▸ **WHAT TO DO**
Where a line has odd spacing or punctuation, keep it; transcribe all the entries exactly.

** EXCERPTED DATA follows **

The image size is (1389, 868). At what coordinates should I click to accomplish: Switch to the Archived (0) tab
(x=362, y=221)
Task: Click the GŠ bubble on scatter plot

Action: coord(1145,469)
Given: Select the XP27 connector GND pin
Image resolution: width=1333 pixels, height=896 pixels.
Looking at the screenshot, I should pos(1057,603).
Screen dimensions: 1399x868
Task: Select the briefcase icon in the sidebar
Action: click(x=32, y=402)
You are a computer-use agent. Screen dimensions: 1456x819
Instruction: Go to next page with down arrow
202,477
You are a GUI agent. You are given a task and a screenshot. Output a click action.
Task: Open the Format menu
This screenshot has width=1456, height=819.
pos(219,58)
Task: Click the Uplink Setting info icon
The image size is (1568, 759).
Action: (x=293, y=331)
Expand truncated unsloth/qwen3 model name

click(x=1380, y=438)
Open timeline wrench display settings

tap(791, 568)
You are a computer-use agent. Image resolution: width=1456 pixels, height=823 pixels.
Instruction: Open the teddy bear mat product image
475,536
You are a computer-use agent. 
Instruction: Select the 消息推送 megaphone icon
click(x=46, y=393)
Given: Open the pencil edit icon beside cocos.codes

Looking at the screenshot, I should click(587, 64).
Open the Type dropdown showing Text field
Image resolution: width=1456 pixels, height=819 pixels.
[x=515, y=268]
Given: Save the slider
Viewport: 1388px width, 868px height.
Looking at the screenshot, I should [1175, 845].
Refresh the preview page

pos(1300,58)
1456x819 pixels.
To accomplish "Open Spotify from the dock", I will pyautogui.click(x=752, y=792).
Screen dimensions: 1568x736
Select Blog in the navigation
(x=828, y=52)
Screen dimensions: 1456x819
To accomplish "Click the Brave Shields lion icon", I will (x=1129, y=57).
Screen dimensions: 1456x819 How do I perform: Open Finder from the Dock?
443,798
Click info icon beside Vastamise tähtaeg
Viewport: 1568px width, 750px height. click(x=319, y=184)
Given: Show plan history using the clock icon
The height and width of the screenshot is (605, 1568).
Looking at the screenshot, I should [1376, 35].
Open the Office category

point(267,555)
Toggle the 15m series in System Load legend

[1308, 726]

** End of EXCERPTED DATA **

▸ **ANSWER AREA**
The image size is (1389, 868). At what coordinates should I click to accomplish: Switch to the Archived (0) tab
(x=362, y=221)
Task: Click the GŠ bubble on scatter plot

Action: coord(1145,469)
Given: Select the XP27 connector GND pin
Image resolution: width=1333 pixels, height=896 pixels.
Looking at the screenshot, I should pos(1057,603).
Screen dimensions: 1399x868
Task: Select the briefcase icon in the sidebar
Action: click(x=32, y=402)
You are a computer-use agent. Screen dimensions: 1456x819
Instruction: Go to next page with down arrow
202,477
You are a GUI agent. You are given a task and a screenshot. Output a click action.
Task: Open the Format menu
This screenshot has width=1456, height=819.
pos(219,58)
Task: Click the Uplink Setting info icon
The image size is (1568, 759).
Action: (x=293, y=331)
Expand truncated unsloth/qwen3 model name

click(x=1380, y=438)
Open timeline wrench display settings

tap(791, 568)
You are a computer-use agent. Image resolution: width=1456 pixels, height=823 pixels.
Instruction: Open the teddy bear mat product image
475,536
You are a computer-use agent. 
Instruction: Select the 消息推送 megaphone icon
click(x=46, y=393)
Given: Open the pencil edit icon beside cocos.codes

Looking at the screenshot, I should click(587, 64).
Open the Type dropdown showing Text field
Image resolution: width=1456 pixels, height=819 pixels.
[x=515, y=268]
Given: Save the slider
Viewport: 1388px width, 868px height.
Looking at the screenshot, I should [1175, 845].
Refresh the preview page

pos(1300,58)
1456x819 pixels.
To accomplish "Open Spotify from the dock", I will pyautogui.click(x=752, y=792).
Screen dimensions: 1568x736
Select Blog in the navigation
(x=828, y=52)
Screen dimensions: 1456x819
To accomplish "Click the Brave Shields lion icon", I will (x=1129, y=57).
Screen dimensions: 1456x819 How do I perform: Open Finder from the Dock?
443,798
Click info icon beside Vastamise tähtaeg
Viewport: 1568px width, 750px height. click(x=319, y=184)
Given: Show plan history using the clock icon
The height and width of the screenshot is (605, 1568).
Looking at the screenshot, I should [1376, 35].
Open the Office category

point(267,555)
Toggle the 15m series in System Load legend

[1308, 726]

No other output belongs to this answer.